2:17 『神は言われる。終わりの日に、わたしの霊をすべての人に注ぐ。すると、あなたがたの息子や娘は預言し、青年は幻を見、老人は夢を見る。
2:18 その日、わたしのしもべにも、はしためにも、わたしの霊を注ぐ。すると、彼らは預言する。


A律法に啓示されていた
 レビ記23章には、イスラエルに命じられた祭りの規定があり、15節からは五旬節の祭りの規定です。
レビ23:15 あなたがたは、安息日の翌日から、すなわち奉献物の束を持って来た日から、満七週間が終わるまでを数える。
23:16 七回目の安息日の翌日まで五十日を数え、あなたがたは新しい穀物のささげ物を【主】にささげなければならない。
23:17 あなたがたの住まいから、奉献物としてパン──【主】への初穂として、十分の二エパの小麦粉にパン種を入れて焼かれるもの──二個を持って来なければならない。

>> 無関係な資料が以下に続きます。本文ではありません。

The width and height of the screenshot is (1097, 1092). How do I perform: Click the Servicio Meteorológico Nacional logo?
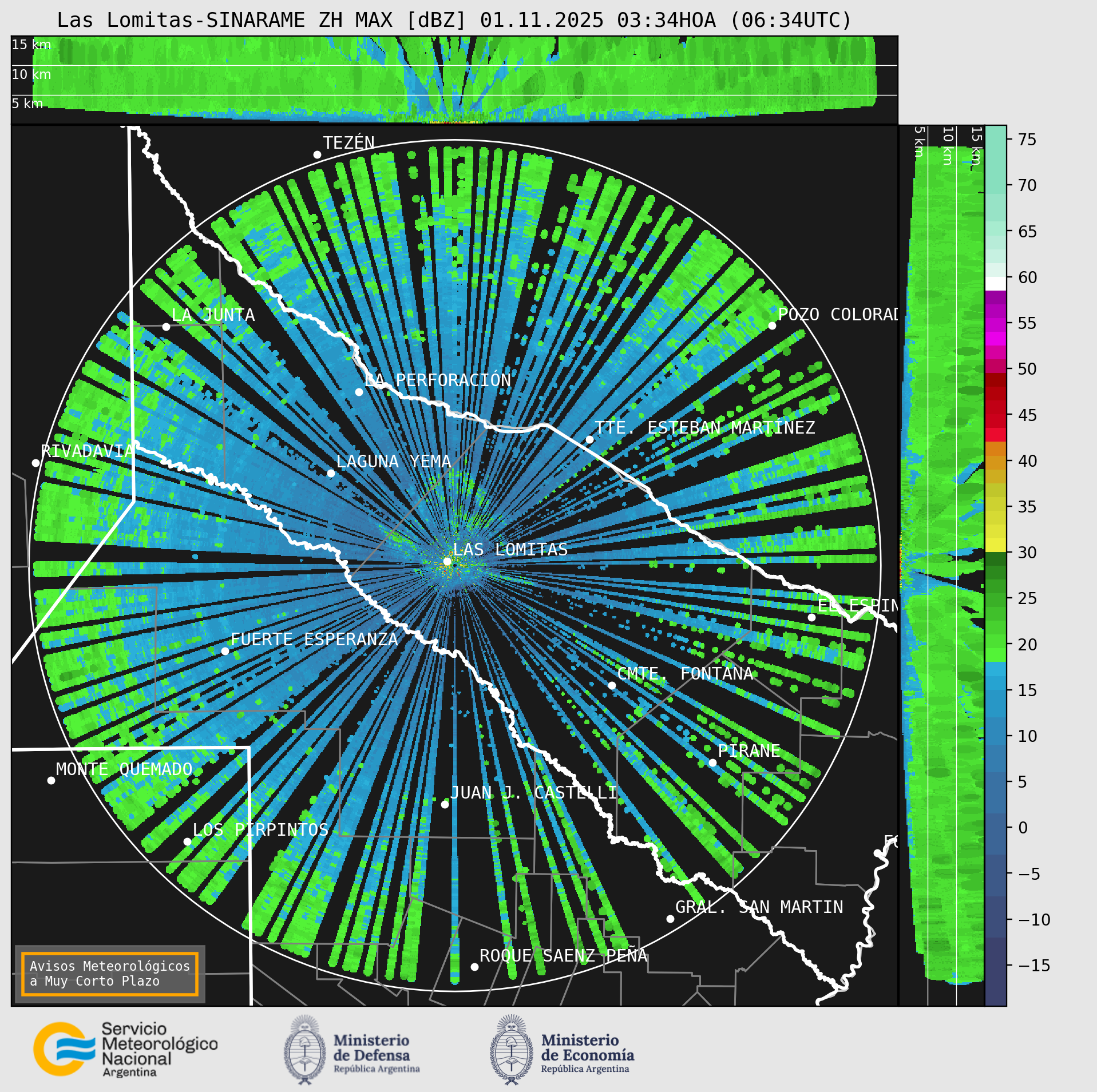(125, 1050)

 五旬節は七週の祭りでもありますが、刈り入れの祭りとも呼ばれ、収穫祭として現在でもイスラエルで盛大にお祝いされています。しかし、もっと深いメッセージがこの祭りに含まれていることをイスラエルの人たちは知りませんでした。今、私たちは、聖霊が降る日の出来事をあらかじめ啓示していたと理解出来ます。

 五旬節は、過越の祭の後の日曜日から数えて50日目の日曜日を指します。(レビ23章参照)イエス様がよみがえられたのは過越の祭の後の日曜日で、それから50日後の日曜日に聖霊が降りました。教会が安息日ではなく、日曜日に礼拝を持つ理由がここにもあります。

 この祭りの特徴は、パン種を入れて焼かれたパンがささげられることです。パン種は聖書中、常に罪を示しており、「パン種をあなかたがの内から取り除け」と命じられているのですが、この時だけは「パン種を入れなさい」と命じられています。これこそ教会時代の象徴です。教会時代は、異邦人伝道が行なわれる時です。異邦人はイスラエルから見たなら神に背を向けている罪人たちでした。その異邦人が受け入れられることをパン種入りのパンは象徴しているのです。したがって、神様は前もって聖霊降臨の出来事を啓示し、後の時代に与えられる祝福を約束しておられたのです。

Bイエス様の約束
ヨハネ14:16 わたしは父にお願いします。そうすれば、父はもうひとりの助け主をあなたがたにお与えになります。その助け主がいつまでもあなたがたと、ともにおられるためにです。
14:17 その方は、真理の御霊です。世はその方を受け入れることができません。世はその方を見もせず、知りもしないからです。しかし、あなたがたはその方を知っています。その方はあなたがたとともに住み、あなたがたのうちにおられるからです。
ヨハ14:26 しかし、助け主、すなわち、父がわたしの名によってお遣わしになる聖霊は、あなたがたにすべてのことを教え、また、わたしがあなたがたに話したすべてのことを思い起こさせてくださいます。


 ここでのイエス様のことばは、御自身が十字架に架けられた後、よみがえって天に戻られることが前提で話しておられます。イエス様がいなくなったなら、弟子たちは落胆し、迫害を恐れて逃げ惑うみじめな人生を送ったことでしょう。しかし、イエス様は御自分の代わりとしてもう一人の助け主を遣わすと約束されました。それが聖霊です。イエス様が再び戻って来られるまでの間、信仰者を助け導くために聖霊が与えられているのです。

3.聖霊の内住

 聖霊が信仰者(クリスチャン)の内に住んでいることを私たちはどのように知ることが出来るでしょう?・・イエス様がニコデモと話をされたときに次のように教えられました。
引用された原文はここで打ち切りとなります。